Friday, August 03, 2012 6:04 AM
Eat a high-protein, low-carb breakfast that includes veggies or fruit to lose weight and feel good. The Poliquin Meat and Nut Breakfast is one lifestyle strategy that will help you achieve the best body composition, and two new studies point to additional tips that will help you get lean and feel better.

A study in the Archives of Internal Medicine found that college students who skipped breakfast and ate their first meal at lunch consumed significantly more high-calorie, high-carb foods than students who had eaten breakfast. The students started their meals with high-carb foods 75 percent of the time if they had skipped breakfast compared to only 44 percent of the time if they had eaten breakfast. More importantly, if they started eating a high-carb food first (dinner rolls or French fries), they consumed nearly 50 percent more calories of that type of food.

 In fact, the food that all participants (those who ate breakfast and those who skipped breakfast) ate first at lunch ended up being the food they ate the most of, meaning that those who started with vegetables ate more veggies overall, which translated into fewer calories and a lower glycemic response. Protein would have the same low-glycemic benefit, but it will provide more calories than veggies.

The lifestyle take away from this is that to lose fat and feel better, you should always eat a high-protein, low-carb breakfast, and always start your meal by eating low-glycemic vegetables. For best results, completely avoid high-glycemic carbs, but at the very least, don’t take a bite of a high-glycemic carb such as bread or French fries until you’ve already eaten some vegetables and some protein.

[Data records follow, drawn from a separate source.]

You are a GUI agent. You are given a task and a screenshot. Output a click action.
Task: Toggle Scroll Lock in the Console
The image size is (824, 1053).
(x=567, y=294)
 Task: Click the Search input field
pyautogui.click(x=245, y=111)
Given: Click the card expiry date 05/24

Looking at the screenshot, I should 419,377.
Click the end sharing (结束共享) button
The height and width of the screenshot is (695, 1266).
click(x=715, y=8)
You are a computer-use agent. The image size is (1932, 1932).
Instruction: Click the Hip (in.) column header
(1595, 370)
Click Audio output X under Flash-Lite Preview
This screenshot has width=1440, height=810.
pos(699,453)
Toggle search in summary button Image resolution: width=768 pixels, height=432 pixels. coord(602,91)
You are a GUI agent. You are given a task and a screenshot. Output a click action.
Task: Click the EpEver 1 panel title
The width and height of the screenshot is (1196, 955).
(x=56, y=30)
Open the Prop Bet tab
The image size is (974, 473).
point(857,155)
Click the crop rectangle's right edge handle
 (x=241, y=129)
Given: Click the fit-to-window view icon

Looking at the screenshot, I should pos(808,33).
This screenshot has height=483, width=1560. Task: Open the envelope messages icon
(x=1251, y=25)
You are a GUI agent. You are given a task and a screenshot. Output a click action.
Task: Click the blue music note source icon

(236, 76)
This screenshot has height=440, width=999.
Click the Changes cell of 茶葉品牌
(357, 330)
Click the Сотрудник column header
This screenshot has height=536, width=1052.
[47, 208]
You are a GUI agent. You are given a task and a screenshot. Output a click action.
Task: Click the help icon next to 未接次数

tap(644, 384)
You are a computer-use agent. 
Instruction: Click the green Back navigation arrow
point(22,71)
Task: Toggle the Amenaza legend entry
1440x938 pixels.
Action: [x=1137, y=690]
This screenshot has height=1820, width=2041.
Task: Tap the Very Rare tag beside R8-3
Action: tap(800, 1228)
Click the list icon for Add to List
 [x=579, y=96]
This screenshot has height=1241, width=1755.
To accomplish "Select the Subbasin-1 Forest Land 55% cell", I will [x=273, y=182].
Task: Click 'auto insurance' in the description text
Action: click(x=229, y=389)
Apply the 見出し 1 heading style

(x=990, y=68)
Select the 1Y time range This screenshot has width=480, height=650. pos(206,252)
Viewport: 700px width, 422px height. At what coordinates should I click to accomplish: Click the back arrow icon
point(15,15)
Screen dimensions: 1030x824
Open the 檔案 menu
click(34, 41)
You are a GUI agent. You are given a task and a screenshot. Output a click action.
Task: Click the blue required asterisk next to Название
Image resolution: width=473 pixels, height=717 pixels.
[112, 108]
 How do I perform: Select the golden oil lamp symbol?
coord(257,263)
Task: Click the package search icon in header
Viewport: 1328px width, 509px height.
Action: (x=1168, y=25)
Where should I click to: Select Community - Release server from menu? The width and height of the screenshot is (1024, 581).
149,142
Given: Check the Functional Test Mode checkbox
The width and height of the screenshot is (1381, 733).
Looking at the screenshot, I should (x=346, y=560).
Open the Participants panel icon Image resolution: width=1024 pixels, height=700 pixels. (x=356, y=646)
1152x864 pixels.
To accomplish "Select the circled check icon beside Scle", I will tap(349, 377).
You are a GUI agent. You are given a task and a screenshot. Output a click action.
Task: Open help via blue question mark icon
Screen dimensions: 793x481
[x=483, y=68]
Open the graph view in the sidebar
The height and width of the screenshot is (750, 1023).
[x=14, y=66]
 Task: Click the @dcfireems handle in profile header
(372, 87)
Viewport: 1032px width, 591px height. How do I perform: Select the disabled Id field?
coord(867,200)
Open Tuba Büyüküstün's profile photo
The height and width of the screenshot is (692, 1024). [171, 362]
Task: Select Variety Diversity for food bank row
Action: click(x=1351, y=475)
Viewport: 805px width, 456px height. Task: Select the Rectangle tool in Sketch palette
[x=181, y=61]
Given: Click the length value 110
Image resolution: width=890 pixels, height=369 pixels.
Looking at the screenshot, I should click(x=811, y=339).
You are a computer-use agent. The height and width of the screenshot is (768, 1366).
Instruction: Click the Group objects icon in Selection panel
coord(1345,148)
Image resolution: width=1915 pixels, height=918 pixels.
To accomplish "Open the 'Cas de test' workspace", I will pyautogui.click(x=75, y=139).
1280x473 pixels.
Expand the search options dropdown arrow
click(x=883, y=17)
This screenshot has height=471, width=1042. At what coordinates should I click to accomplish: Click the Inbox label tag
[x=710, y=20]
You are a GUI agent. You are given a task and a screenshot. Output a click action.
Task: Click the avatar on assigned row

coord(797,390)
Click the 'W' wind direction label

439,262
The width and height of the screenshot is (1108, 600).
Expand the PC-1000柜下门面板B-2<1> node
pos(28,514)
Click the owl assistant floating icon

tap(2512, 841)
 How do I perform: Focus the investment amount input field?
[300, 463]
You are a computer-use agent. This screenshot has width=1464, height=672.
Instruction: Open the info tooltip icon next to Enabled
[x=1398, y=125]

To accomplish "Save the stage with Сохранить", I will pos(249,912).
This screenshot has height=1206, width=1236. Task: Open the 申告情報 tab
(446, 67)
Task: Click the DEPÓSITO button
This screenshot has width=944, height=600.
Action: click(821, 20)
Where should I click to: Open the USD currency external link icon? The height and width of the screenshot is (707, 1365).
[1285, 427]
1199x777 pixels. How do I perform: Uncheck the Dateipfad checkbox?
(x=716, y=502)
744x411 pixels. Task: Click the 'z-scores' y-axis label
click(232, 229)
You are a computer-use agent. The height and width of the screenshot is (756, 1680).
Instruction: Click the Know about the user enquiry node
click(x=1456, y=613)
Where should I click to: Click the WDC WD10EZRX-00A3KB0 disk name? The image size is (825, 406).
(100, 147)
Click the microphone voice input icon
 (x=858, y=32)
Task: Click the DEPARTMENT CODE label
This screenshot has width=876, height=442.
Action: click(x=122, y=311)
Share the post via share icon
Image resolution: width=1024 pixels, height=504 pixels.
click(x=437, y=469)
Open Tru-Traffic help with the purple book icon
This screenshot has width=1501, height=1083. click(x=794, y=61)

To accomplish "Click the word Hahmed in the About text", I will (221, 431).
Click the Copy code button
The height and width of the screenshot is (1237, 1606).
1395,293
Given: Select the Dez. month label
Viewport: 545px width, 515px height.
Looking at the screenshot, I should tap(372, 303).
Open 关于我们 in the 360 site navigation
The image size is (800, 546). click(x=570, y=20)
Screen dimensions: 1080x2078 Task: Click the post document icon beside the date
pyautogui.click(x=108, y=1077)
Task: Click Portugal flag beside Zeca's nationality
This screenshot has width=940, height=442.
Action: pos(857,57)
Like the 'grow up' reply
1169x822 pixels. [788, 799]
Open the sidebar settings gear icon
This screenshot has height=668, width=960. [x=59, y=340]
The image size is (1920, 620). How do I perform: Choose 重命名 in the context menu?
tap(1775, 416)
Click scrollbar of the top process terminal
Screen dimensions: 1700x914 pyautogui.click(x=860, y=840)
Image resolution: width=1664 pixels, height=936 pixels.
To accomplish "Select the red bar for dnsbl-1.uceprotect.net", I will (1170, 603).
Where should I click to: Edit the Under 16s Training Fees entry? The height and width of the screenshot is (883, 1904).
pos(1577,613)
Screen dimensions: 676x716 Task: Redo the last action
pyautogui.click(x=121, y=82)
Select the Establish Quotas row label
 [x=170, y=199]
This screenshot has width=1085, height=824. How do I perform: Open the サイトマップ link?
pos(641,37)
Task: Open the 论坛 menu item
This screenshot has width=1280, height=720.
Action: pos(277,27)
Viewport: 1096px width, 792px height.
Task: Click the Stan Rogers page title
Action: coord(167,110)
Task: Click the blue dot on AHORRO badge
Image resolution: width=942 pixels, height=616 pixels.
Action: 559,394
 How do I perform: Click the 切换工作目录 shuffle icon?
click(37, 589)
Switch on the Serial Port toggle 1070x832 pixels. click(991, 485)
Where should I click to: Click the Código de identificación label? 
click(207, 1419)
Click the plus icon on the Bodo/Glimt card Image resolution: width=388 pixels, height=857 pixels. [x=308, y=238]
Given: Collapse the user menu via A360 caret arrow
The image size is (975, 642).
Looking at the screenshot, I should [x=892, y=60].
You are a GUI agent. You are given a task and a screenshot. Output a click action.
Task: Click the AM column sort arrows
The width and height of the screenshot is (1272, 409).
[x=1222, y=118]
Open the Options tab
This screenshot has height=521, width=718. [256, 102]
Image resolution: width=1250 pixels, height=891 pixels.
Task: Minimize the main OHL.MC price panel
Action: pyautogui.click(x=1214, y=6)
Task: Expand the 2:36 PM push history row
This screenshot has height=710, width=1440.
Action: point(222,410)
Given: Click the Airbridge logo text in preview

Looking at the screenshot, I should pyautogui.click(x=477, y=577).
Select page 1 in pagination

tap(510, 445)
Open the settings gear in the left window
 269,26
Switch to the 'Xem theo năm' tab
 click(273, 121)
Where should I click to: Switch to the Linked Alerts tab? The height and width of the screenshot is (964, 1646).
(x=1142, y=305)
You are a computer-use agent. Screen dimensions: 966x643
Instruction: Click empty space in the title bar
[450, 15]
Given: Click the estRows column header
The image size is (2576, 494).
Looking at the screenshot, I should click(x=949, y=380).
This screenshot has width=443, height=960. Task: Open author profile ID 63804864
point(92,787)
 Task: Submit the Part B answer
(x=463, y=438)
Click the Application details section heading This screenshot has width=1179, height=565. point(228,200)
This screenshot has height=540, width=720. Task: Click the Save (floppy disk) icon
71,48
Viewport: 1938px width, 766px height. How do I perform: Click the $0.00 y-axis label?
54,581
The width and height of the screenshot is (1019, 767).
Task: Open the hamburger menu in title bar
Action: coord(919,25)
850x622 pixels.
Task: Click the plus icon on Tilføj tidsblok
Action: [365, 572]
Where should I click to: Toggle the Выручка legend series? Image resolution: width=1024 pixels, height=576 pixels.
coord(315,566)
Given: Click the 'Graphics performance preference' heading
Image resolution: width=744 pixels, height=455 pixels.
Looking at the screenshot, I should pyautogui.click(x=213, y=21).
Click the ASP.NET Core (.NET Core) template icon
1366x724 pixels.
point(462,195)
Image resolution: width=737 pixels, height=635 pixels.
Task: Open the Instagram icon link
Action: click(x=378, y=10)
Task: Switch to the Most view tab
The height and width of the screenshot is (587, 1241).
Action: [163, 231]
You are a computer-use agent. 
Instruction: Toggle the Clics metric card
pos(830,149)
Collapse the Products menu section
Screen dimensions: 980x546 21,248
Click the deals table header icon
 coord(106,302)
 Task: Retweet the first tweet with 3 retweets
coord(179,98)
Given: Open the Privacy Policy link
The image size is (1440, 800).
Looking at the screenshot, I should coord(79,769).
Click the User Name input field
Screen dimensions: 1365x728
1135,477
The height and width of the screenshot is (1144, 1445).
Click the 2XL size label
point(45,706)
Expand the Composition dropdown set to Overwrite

A second new study identified the lifestyle behaviors that are most effective at producing weight loss in women during a 12-month study. Results showed that the following practices were most effective:
•    Women who combined diet modification with exercise lost more weight (11.6 percent of body weight) than those who modified their diets (9.6 percent loss of body weight).
•    Women who did food journals lost 6 pounds more than those who did not.
•    Women who didn’t skip meals lost 8 pounds more than those who did skip meals. Breakfast was the most often skipped meal.
•    Women who ate out less often (less than once a week) lost 5 pounds more than those who ate out at least once a week.

The strategies of doing a food journal, eating breakfast and not skipping meals, and not eating out were all much more effective than the most commonly used strategy of trying to restrict calories. Those three strategies were also much more effective than restricting fat, regular fasting, or regularly weighing oneself.

The lifestyle take away from this is that aside from always eating a high-protein, low-carb breakfast (think Poliquin Meat and Nut Breakfast!), you should consider doing a food journal to keep track of and face up to what you are actually eating.

You have complete control over what you put in your mouth and a food journal is a way to take that control. Obviously, avoid eating out as much as possible since you have much less control over how food is prepared even if there are adequate high-protein, low-carb options.

References:
Kong, A., Beresford, S., et al. Self-Monitoring and Eating-Related Behaviors Are Associated with 12-Month Weight Loss in Postmenopausal Overweight-to-Obese Women. Journal of the Academy of Nutrition and Dietetics. 2012. Published Ahead of Print.

Wansink, B., Tal, A., et al. First Foods Most: After 18-Hour Fast, People Drawn to Starches First and Vegetables Last. Archives of Internal Medicine. 2012. 172(12), 961-963.